Wenn Dōgen davon spricht,
dass man im Alltagsleben durch den „Schlamm
geht und im Wasser steht“, bezieht er sich im Hinblick auf die große
Wahrheit auf die täglichen Gegebenheiten im alten China und Japan. Er erklärt,
dass wir uns selbst wie mit einem Seil an die
große Wahrheit binden, und meint damit die Selbststeuerung
des Zen, die alle Extreme vermeidet und mit dem buddhistischen Ethos im
Einklang ist.
„(Die Wahrheit) hat die Kraft, einen
Edelstein herauszuziehen und auch achtsam in das Wasser zu gehen und eine Perle
zu finden. Wir sollen uns nicht dadurch irritieren lassen, dass die Wahrheit
sich manchmal verabschiedet, dass sie auseinanderfällt oder auch plötzlich ganz
verschwindet.“
Das heißt, dass wir im
Lernprozess der Wahrheit manchmal das Bewusstsein und die Klarheit über diese
Wahrheit selbst verlieren, aber dadurch kann sich das Problem der
Wahrheitsfindung durch das Bewusstsein gerade auflösen. Wir handeln dann
unmittelbar und ohne dualistisches Denken
von Subjekt und Objekt.
Die Wahrheit besteht
keinesfalls nur aus materiellem Beobachten und intellektuellem Denken, denn
beides vollzieht sich in der Trennung von Subjekt und Objekt und ermöglicht
keinen direkten, umfassenden Zugang zur Wirklichkeit.
„Indem wir einen (geistigen) Salto machen,
lernen wir die Wahrheit.“
Jeder besitzt laut Dōgen den
natürlichen Zustand, den Umständen und Gesetzen der Welt und des Lebens zu
folgen, also in Harmonie und Kreativität mit ihnen zu handeln.

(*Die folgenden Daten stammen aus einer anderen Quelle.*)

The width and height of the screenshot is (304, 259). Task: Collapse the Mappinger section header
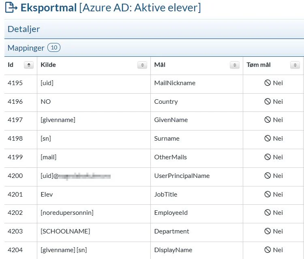[x=26, y=48]
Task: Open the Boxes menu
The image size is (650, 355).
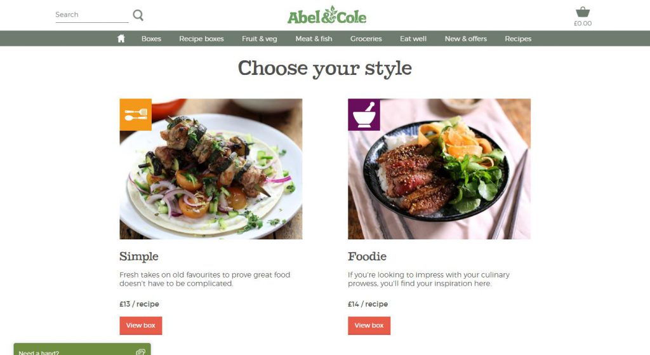Action: [x=151, y=39]
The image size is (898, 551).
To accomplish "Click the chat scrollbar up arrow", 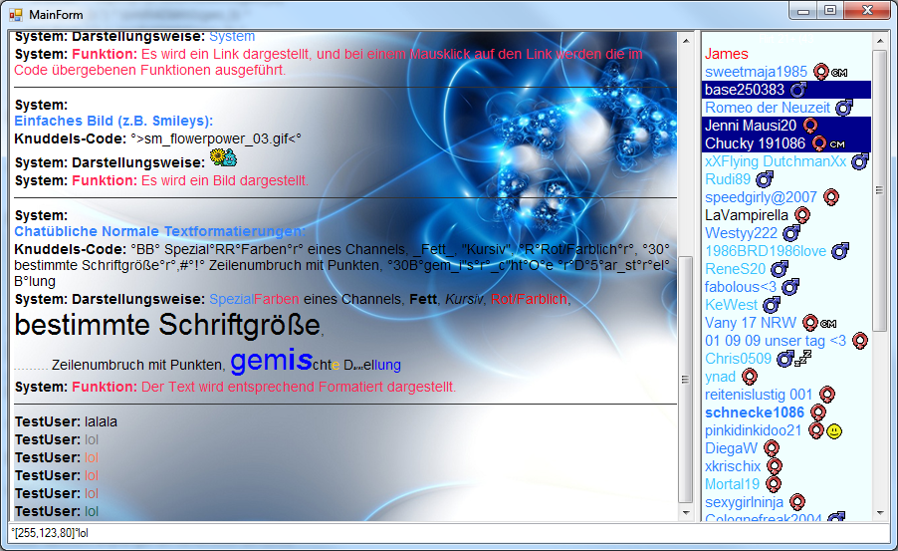I will (x=684, y=40).
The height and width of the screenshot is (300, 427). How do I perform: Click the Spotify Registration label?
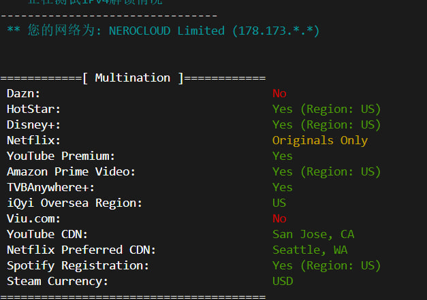(x=78, y=266)
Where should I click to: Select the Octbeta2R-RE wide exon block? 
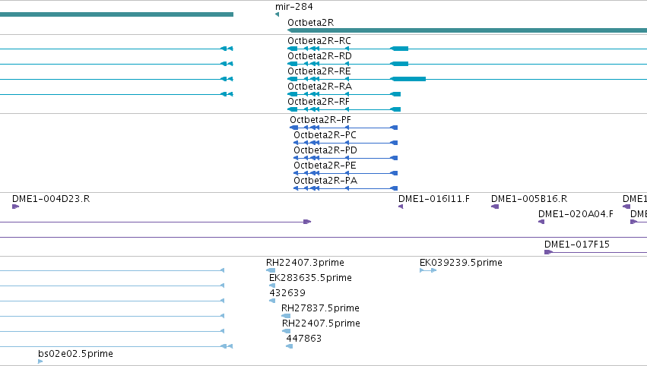tap(408, 79)
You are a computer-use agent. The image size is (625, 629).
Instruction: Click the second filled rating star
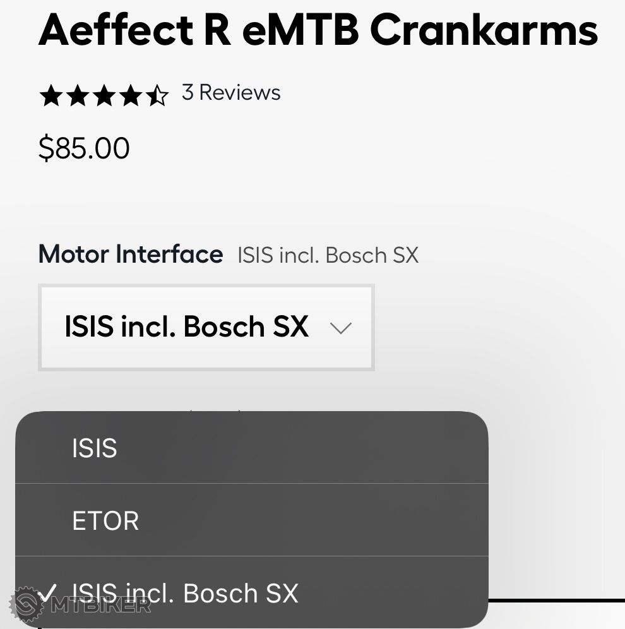click(x=77, y=97)
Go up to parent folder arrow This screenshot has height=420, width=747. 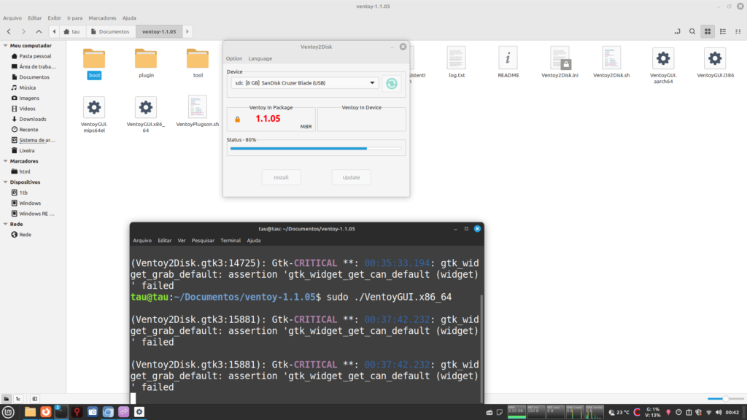39,31
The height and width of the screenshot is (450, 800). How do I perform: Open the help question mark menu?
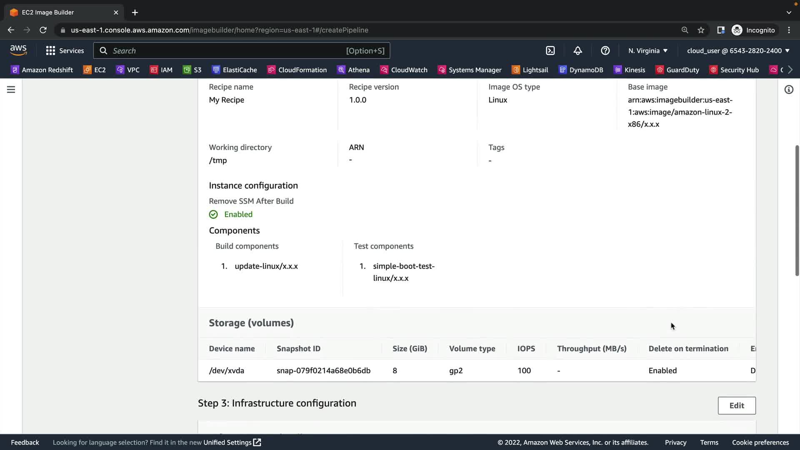605,50
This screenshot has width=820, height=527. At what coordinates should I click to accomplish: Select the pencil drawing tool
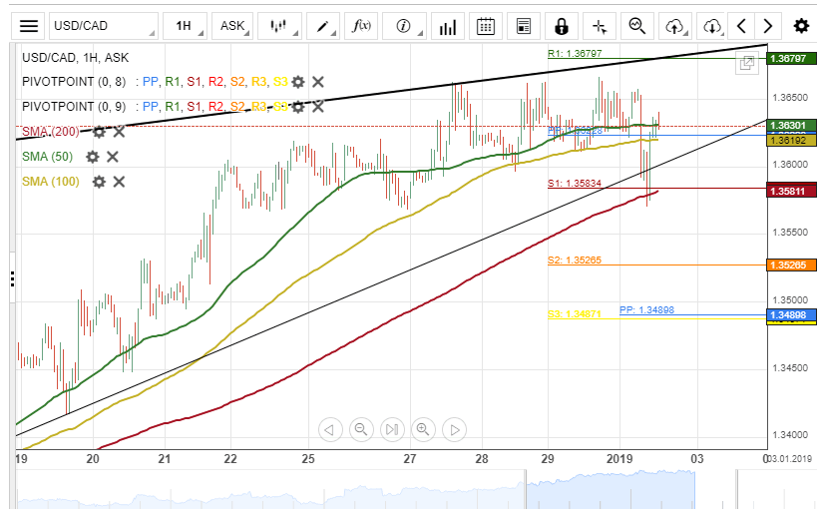[x=324, y=26]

Dadurch fallen je im Augenblick die einengenden Mauern
zusammen, und wir lernen, offen in den zehn Himmelsrichtungen zu leben.
Den Wahrheits- oder
Bodhi-Geist beschreibt Dōgen in mehreren Kapiteln. Es sei von zentraler
Bedeutung, dass wir genau diesen Geist
erwecken, denn damit erlangen die Lebensbereiche von Leben-und-Tod und von Nirvāna
sowie alle anderen Lebensumstände eine neue Bedeutung; sie überschreiten das
herkömmliche Verständnis.
Der geografische Ort für den
Aufenthalt des Menschen ist unwesentlich, wenn wir den Wahrheitsgeist erwecken
und entwickeln. Dieser ist frei von Vorurteilen, psychischen Blockaden, Ängsten
und gierigem Willen. Philosophische Begriffe und Bedeutungen wie Existenz oder
Nicht-Existenz sind ebenfalls weitgehend bedeutungslos und werden einfach
beiseite gelassen. Auch die üblichen Bewertungen wie gut oder schlecht,
moralisch vorbildlich oder falsch sowie Begriffe wie Sünder, Zöllner und
Gescheiterte verlieren ihre Bedeutung – und zwar für uns selbst und -nicht
zuletzt- im Zusammenleben und Handeln mit anderen Menschen.
Dōgen betont, dass die
Bodhi-Wahrheit weder eine Belohnung für früheres gutes karmisches Handeln ist,
noch eine Folge davon, sondern es komme genau auf den jetzigen Augenblick und
auf die Befreiung von karmischen
Bindungen an.
Ein Mensch der
Bodhi-Wahrheit mag sich so fühlen, als ob er „unter Fremden weilt“, deren Sprache er nicht mehr versteht, denn er
hat die gewöhnlichen Lebensphilosophien verlassen. Der Wahrheitsgeist verlässt
ihn allerdings nicht, gerade wenn er in schwierige Situationen kommt und mit
Menschen Umgang hat, die gierig wie Tiere ihren Vorteil verfolgen oder mit
verblendetem Geist verhärteten Ideologien nachjagen.
Der Wahrheitsgeist gibt den Menschen
Stabilität, innerer Ruhe und Lebensfreude.